How to Beat Insomnia
- Tell yourself not to sleep: If you suffer from insomnia. It’s suggested that if you lie in bed with your eyes open and refuse to go to sleep, you’ll relax. This is because you aren’t trying to sleep. There’s suddenly no pressure. Before you know it, you’ll fall asleep. It’s sort of reverse psychology for your brain.
- Listen to bacon fry: No, you don’t need to cook bacon, but YouTube has a video of bacon frying that people swear helps them sleep. There’s nothing magical about bacon, but people say that hearing bacon fry is a comforting sound and allows them to fall asleep. It’s worth a try.
- Keep your feet warm: When you’re in bed; your body gets cool. Anecdotal reports suggest that putting a heating pad on your cold feet or wearing socks helps redirect the blood to your feet and warm them up.
- Eat cheese: Cheese has a lot of tryptophan which enhances sleep. Always avoid high-fat cheeses late at night because this cheese can have the opposite effect and keep you awake. Eating a lower-fat cheese is better. Low-fat cheese to eat before bed includes the following:
- Cottage cheese
- Ricotta cheese
- Low-fat cream cheese
- Parmesan
- Feta
- Goat’s cheese
- Make bee sounds: Okay, this sounds strange, but people say it works. The idea is to lie in your bed as if you’re going to sleep and make a humming sound like a bee for 10 minutes. Doing this helps eliminate your negative emotions and causes your brain to release chemicals that help you sleep.
4 – Diabetes Worsens With Insomnia
Insufficient sleep puts you at an increased risk for type 2 diabetes. Researchers say that the quality of your sleep and how long you sleep are predictors of your hemoglobin, a key marker of your body’s blood sugar control. They say increasing how long you sleep improves your blood sugar control.
So, if you find you fall asleep but wake up during the night, here are some things that could interfere with your ability to stay asleep and upping your risk for high blood sugar.
What to Do if You Struggle With a Lack of Sleep
- Stress: If you fall asleep only to wake up in the middle of the night, it could be stress waking you up. Stress can interpret your circadian rhythms if you have a lot on your mind, even though you’re tired. Destress before bed by reading, calmly walking outside or listening to peaceful music. Avoid action-packed television shows. They can stimulate your mind and cause you to wake up during the night.
- Drinking alcohol: When you drink alcohol, it makes you sleepy. But drinking it even a few hours before bedtime can interrupt your sleep in the middle of the night. If you want an alcoholic drink in the evening, drink earlier so it won’t interfere with your sleep.
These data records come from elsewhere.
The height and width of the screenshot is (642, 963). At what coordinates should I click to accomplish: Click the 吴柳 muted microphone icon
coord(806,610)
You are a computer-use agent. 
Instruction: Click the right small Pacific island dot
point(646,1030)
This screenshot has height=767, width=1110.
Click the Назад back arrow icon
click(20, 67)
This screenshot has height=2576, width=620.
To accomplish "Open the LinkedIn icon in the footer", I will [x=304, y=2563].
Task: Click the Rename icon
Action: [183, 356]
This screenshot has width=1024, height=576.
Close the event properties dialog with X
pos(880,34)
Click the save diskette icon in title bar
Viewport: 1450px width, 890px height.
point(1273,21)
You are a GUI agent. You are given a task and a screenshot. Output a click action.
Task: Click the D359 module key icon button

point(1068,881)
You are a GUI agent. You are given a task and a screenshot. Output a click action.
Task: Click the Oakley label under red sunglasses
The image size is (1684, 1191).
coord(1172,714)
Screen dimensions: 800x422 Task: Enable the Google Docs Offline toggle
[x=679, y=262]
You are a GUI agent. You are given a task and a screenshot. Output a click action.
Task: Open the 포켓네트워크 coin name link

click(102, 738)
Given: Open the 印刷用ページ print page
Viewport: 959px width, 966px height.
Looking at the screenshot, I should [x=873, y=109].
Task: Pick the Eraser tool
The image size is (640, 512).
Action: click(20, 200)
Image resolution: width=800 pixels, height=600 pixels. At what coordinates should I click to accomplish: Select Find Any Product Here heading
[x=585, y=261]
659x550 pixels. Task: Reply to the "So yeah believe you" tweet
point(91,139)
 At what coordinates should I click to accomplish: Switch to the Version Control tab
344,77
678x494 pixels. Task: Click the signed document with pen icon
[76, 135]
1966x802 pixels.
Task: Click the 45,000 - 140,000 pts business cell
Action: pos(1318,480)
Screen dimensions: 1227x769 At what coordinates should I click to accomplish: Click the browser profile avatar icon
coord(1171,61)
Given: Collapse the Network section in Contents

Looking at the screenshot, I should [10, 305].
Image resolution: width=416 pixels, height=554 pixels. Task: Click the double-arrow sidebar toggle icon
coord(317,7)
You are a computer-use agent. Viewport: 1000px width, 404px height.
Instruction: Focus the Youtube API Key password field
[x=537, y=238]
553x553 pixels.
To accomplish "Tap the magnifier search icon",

- Going to the bathroom frequently: If you need to get up at night to go to the bathroom, you might drink too much water in the evening or have an overactive bladder. This is a common condition for many adults. Reduce your beverages after dinner so you won’t need to get up at night. Talk to your doctor if you think you have an overactive bladder. They can prescribe medication that can help you.
- Drinking caffeine: Caffeine revs up your brain for hours. If you keep drinking it all day, your body is on caffeine overload by the time you’re ready for bed. You might fall asleep only to wake up during the night vigilant and unable to fall back asleep.
Final Thoughts on the Harmful Impact of a Lack of Sleep
Sleep is essential for good health. It’s easy to assume that missing a few hours of sleep each night won’t make a difference. Trying to catch a few extra winks on the weekends or holidays won’t help. Sleep is a necessity for good health.
According to the CDC, lack of sleep can lead to at least four chronic diseases. Individuals who have insomnia because of work hours, eat high-fat foods before bed, consume alcohol or caffeine too close to bedtime, or are stressed are at risk of developing heart disease, depression, obesity, and diabetes. Stopping your sleeplessness will help you stay your healthiest and happiest.